Task instructions> Go through the data and retrieve each line that includes the string "Image".

Stored entries>
+--

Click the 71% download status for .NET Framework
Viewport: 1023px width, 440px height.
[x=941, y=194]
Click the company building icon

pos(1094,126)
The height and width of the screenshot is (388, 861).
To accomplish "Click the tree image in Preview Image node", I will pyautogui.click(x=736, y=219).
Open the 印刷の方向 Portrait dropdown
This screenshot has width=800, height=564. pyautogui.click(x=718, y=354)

+--

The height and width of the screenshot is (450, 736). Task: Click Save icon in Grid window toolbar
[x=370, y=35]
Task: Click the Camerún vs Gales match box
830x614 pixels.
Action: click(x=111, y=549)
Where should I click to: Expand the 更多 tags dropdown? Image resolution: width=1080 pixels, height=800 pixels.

+--

Task response>
To accomplish "Click the tree image in Preview Image node", I will pyautogui.click(x=736, y=219).
Where should I click to: Expand the 更多 tags dropdown? Image resolution: width=1080 pixels, height=800 pixels.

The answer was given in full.